Я нашел глаза Майского, он их и не прятал. Напряженный взгляд Леопольда показался мне тем не менее на удивление спокойным. Режиссер внимательно прислушивался к тому, о чем вещал прокурор. Тот, заглядывая поминутно в бумагу, пересказывал своими словами содержание закона, утверждавшего, что мы живем в демократической стране, где никто не вправе препятствовать волеизъявлению ее граждан.
Заступивший на его место руководитель центра был настолько немногословен, что не произнес ни слова. Достав из кармана халата капсулу, профессор продемонстрировал ее, держа между пальцами, собравшимся и вытряхнул содержавшийся внутри кристаллик в чашку. Я слышал, как он со звоном ударился о ее дно. После чего поспешно спрятался за мясистую спину прокуратуры.
Наступила неловкая пауза, заставившая Майского вмешаться. Придвинувшись естественным движением к механически улыбавшейся красотке, он слегка ее подтолкнул, что понудило диву раскрыть похожие на рыбьи, накачанные силиконом уста:
— Вам с чаем или с кофе? — проворковала она вибрирующим от желания нравиться голосом. — Хотите, можно с лимончиком!
Не знаю, что я ей ответил и ответил ли вообще. Смотрел, завороженный, как льется из термоса струйкой темная жидкость. Ощущение было такое, что все происходит не со мной и никакого отношения ко мне не имеет.
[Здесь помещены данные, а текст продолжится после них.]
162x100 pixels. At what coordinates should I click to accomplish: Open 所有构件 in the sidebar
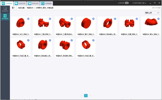[5, 9]
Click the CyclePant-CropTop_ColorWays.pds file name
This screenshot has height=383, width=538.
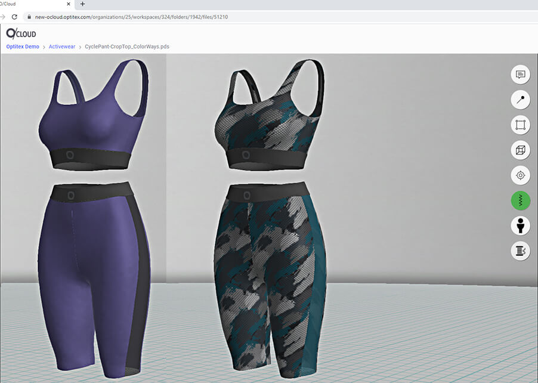pos(127,47)
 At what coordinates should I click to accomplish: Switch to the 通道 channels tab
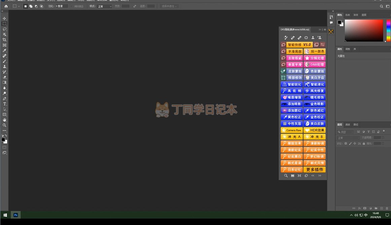[x=348, y=125]
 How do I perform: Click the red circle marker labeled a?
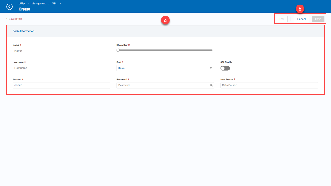pos(165,20)
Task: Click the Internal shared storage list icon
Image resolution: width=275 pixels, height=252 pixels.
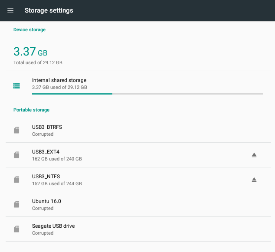Action: point(16,86)
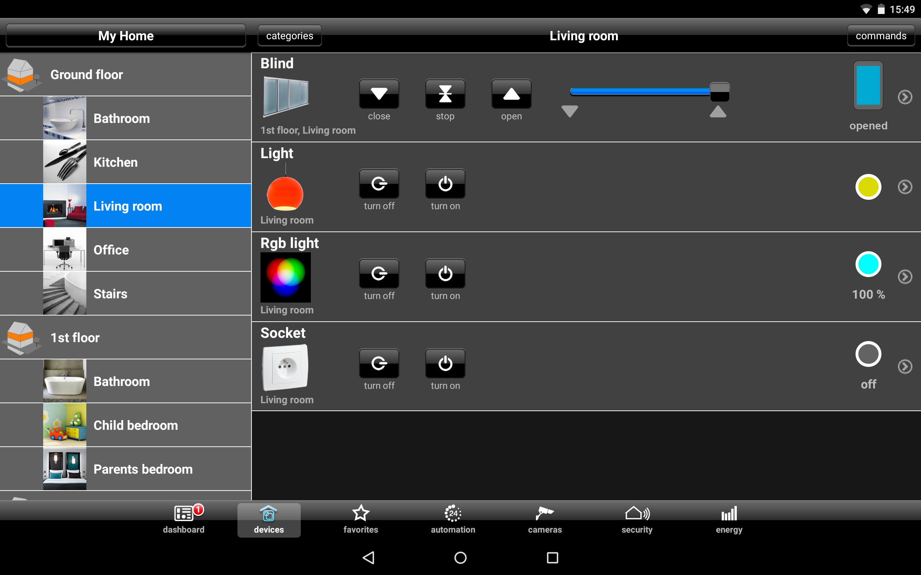Screen dimensions: 921x575
Task: Collapse the Ground floor group
Action: pyautogui.click(x=125, y=75)
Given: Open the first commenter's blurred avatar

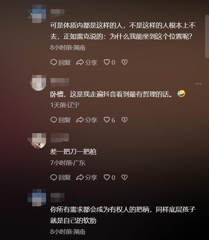Looking at the screenshot, I should click(x=37, y=14).
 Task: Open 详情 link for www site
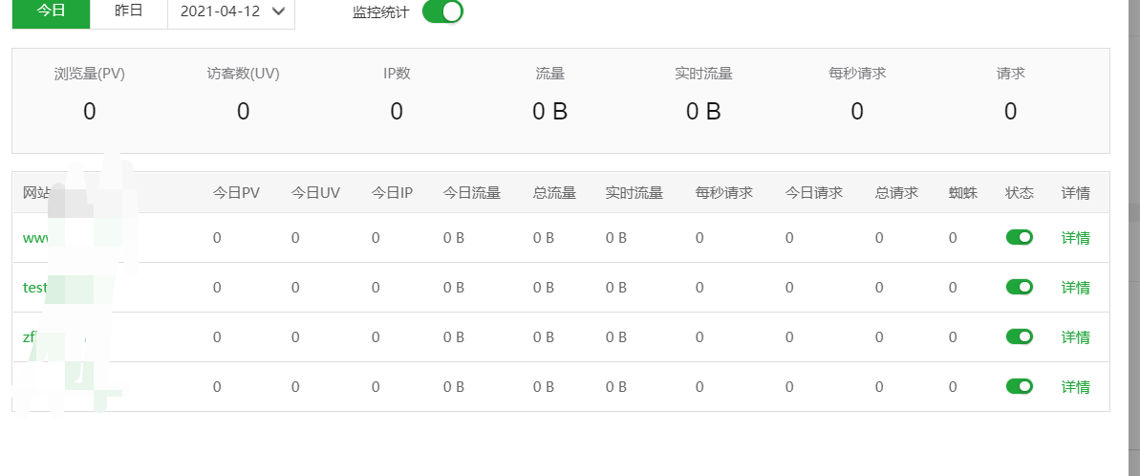click(x=1075, y=238)
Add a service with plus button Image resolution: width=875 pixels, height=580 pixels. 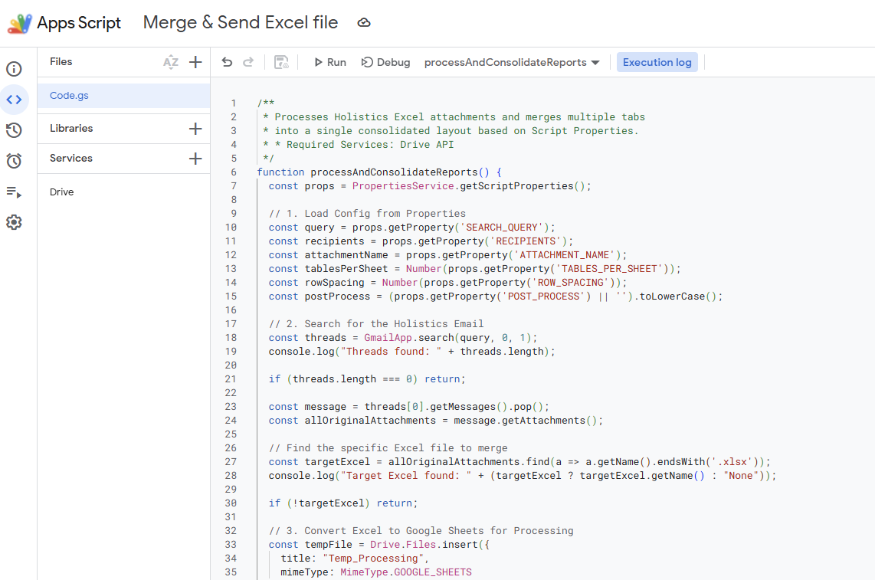pyautogui.click(x=195, y=159)
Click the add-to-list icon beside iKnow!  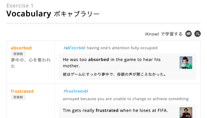point(198,34)

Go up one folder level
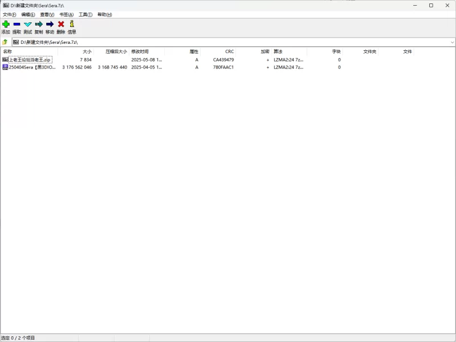[x=5, y=42]
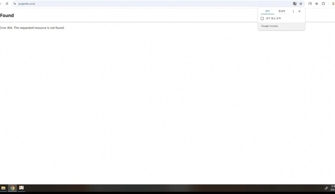Click the Translate icon in the address bar
The image size is (335, 194).
coord(295,3)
Принял протянутую чашку обеими руками. Маленькую, тончайшего китайского фарфора. Если посмотреть ее пустую на свет, на дне проступит изысканной графики рисунок. Только пустой она не была, пустота обосновалась в моей голове. Мир отодвинулся, оставив меня наедине с собой. Чувства притупились. Иногда говорят: смертельный ужас, не понимая значения этих слов, да понять их умом и нельзя. Все мы — самоубийцы, каждый по-своему убиваем себя в жизни, но постепенно. Совсем другое, когда держишь собственную смерть в руках. Я не был в состоянии оторвать от чашки взгляда. Сколько раз, сталкиваясь с людьми, я был поражен их мелочной бессмысленностью! Сколько раз просыпался ночью от выматывавшей душу тоски! Тогда почему мне не хочется уходить? Почему так трудно сделать последний шаг?..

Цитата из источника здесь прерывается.